Saved entries

○ ○ ○ ○ ○ ○ ○

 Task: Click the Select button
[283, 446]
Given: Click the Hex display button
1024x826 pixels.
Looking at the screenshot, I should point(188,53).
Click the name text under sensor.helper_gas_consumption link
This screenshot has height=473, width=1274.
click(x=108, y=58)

○ ○ ○ ○ ○ ○ ○

# EXERCISE DIRECTIONS
With no line skipped, repeat the records exactly.

# OUTPUT OF THE TASK
 Task: Click the Select button
[283, 446]
Given: Click the Hex display button
1024x826 pixels.
Looking at the screenshot, I should point(188,53).
Click the name text under sensor.helper_gas_consumption link
This screenshot has height=473, width=1274.
click(x=108, y=58)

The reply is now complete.